Fourth, the SPM analysis on spatially normalized data showed that PD is associated with altered hip joint behavior during gait. The PD medication on group reached the peak flexion in the swing phase in preferred and slow speeds later than controls. Furthermore, no differences were observed between medication on and off groups, suggesting again that medication does not play a crucial role in improving gait events, which now refer to the temporal aspects. Usual physiotherapy interventions focus on training gait as a whole, e.g., on a treadmill [48, 49], or by resistance training [50], which has shown positive results in increasing gait velocity and reducing fall risk. However, none of these studies have focused specifically on the swing phase of the stride. Our results suggest that particular attention should be paid to the hip [51], namely flexing the hip faster and reaching the peak flexion of the hip earlier, thus allowing pwPD to increase gait speed and adjust to the surroundings more effectively.
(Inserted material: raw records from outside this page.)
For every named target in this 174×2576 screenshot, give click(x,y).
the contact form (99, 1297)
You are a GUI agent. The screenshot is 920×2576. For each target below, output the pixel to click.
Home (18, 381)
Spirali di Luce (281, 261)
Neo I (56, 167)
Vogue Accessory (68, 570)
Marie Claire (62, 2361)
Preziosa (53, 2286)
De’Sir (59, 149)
This study has strengths as well as limitations. Strengths are the application of kinematics including two adjacent large joints to a well-defined diseased cohort with and without treatment during different speeds of walking, the inclusion of a control cohort, and the discussion of the results at the interface of movement and clinical science. Results motivate future studies to analyze, e.g., cohorts with other mobility-limiting diseases, the relationship of other than hip and knee joints during movement, and the movement pattern in other than the sagittal plane. Furthermore, the analysis methods could be used on data collected with wearable devices, e.g. inertial measurement units, in daily life [52, 53]. Limitations are the small group size of patients in off medication state, high disease variability, the focus of relatively short bouts of straight walking and no specific procedure for measuring the gait speed.

Conclusions

In conclusion, this prospective, case-controlled study reports on a potentially highly relevant and, with the advent of new markerless tracking systems, very easily applicable method for assessing movement and, more specifically, kinematic deficits. It reveals distinctive inter-joint coordination patterns in persons with Parkinson’s disease (pwPD) during walking. While axial rigidity traditionally emphasizes hip-focused interventions, our findings advocate for targeted knee-angle improvements to enhance pwPD’s adaptive walking performance. Gait regularity analysis indicates that walking faster than usual may improve gait quality in PD, potentially linked to enhanced arousal states. Furthermore, the SPM analysis highlights delayed peak hip flexion during the swing phase in pwPD, prompting consideration for swing phase-focused training interventions. Dopaminergic medication has no significant influence of these differences, arguing in favor of non-medication treatment of such gait deficits in PD. This study provides valuable insights into gait dynamics in PD by use of an innovative kinematics approach, which can also inform future investigations into further inter-joint movement comparisons and other cohorts.